Saved entries:
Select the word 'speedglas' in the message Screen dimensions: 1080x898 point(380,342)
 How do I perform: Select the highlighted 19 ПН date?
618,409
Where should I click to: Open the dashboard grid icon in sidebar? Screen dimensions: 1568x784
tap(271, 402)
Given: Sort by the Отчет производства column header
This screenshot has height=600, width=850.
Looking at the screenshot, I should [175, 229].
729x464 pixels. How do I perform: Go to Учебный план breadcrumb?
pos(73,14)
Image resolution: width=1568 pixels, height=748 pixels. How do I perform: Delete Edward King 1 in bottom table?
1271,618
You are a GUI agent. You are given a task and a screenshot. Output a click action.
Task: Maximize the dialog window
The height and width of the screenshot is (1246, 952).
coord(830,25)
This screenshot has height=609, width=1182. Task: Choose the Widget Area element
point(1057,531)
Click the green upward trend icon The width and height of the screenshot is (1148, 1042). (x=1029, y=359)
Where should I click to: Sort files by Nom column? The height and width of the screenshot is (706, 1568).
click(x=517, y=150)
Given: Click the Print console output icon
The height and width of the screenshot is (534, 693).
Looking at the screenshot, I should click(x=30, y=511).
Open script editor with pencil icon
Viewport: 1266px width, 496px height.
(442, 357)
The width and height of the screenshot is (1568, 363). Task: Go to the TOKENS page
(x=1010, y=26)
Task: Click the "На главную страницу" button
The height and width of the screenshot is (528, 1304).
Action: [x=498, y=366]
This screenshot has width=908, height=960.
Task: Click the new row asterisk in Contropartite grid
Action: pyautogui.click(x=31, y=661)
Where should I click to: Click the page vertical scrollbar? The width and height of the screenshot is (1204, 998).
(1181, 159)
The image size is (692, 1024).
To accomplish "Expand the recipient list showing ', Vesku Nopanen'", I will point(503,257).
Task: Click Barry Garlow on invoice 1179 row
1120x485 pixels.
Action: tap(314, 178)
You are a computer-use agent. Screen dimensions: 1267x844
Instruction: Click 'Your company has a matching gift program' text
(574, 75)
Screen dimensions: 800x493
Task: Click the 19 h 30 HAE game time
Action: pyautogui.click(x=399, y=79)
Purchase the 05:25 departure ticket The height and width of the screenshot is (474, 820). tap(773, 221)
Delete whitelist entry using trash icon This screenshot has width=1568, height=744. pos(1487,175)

▶ [WHAT THIS TASK INVOLVES]
Could you copy every line from the records that mentions the word "agent"?

▶ [RESPONSE AREA]
You are a GUI agent. You are given a task and a screenshot. Output a click action.
You are a computer-use agent. Screen dimensions: 1267x844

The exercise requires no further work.